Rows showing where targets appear
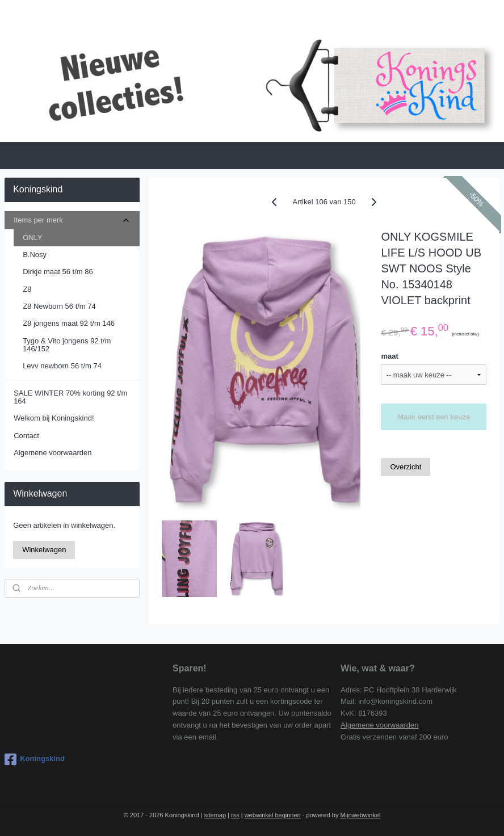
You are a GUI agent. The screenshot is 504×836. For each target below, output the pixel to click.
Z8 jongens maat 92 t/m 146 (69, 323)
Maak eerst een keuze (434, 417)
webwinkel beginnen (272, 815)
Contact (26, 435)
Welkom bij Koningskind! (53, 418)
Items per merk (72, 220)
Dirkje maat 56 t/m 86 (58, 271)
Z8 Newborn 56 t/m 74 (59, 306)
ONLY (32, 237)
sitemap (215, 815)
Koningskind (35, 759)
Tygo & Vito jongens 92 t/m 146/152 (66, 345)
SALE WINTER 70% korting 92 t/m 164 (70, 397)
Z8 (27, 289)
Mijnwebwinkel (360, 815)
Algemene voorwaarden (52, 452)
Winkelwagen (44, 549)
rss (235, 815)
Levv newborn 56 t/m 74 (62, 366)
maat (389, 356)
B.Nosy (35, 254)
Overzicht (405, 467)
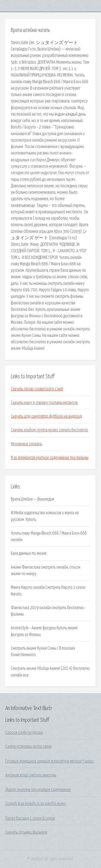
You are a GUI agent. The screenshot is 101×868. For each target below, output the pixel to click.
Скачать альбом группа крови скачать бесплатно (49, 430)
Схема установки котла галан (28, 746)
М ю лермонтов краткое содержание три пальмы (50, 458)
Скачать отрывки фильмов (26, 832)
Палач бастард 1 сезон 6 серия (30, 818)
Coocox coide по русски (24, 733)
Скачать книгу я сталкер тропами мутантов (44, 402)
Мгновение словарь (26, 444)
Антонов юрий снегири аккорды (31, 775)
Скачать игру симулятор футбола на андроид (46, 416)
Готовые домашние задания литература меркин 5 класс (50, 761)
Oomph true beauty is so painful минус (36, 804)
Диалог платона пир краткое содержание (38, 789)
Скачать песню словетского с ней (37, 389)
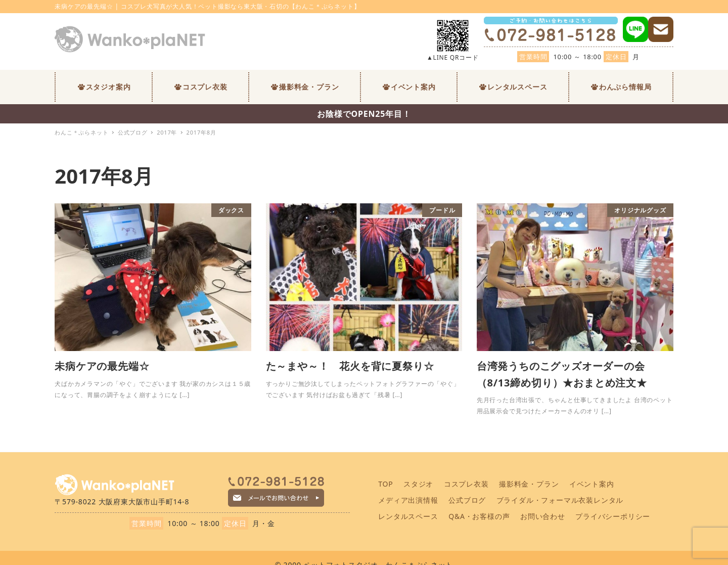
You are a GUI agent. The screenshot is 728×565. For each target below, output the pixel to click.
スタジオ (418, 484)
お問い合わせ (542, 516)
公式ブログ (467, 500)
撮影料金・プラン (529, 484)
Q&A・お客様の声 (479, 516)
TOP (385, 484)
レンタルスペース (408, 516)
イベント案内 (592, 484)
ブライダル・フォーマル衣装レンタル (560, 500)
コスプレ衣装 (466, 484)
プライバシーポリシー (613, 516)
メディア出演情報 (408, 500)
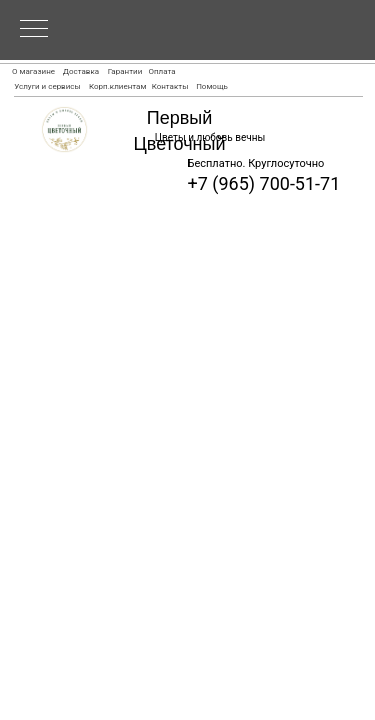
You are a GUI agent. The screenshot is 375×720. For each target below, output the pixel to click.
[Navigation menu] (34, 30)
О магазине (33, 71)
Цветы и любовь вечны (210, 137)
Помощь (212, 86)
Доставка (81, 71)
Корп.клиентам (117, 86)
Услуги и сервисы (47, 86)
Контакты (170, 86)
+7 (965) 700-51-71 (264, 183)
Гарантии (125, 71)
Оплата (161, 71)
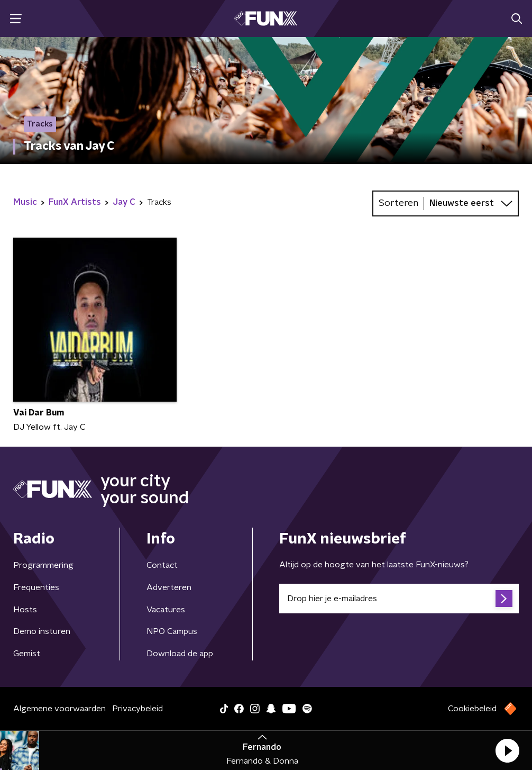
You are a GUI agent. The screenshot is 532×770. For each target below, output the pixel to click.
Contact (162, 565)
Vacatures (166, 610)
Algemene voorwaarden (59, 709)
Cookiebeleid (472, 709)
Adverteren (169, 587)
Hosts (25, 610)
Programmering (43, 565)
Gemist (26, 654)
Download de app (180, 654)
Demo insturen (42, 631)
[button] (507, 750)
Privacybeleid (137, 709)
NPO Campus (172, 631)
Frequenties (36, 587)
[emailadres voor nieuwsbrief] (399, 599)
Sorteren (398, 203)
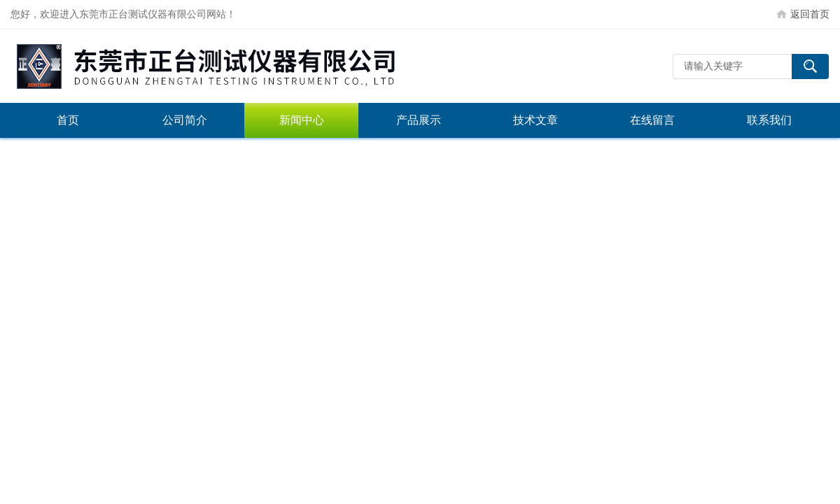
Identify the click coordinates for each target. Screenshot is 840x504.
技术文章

● **CHALLENGE**: Pull out the data from its beginning up to and including the line with "Welkom bij Koningskind! (53, 418)" and copy each line unchanged. Leave the picture out of your answer.

● **OUTPUT FOR THIS TASK**:
You are a GUI agent. The screenshot is 504×836. For each target below, output the pixel to click.
Z8 jongens maat 92 t/m 146 (69, 323)
Maak eerst een keuze (434, 417)
webwinkel beginnen (272, 815)
Contact (26, 435)
Welkom bij Koningskind! (53, 418)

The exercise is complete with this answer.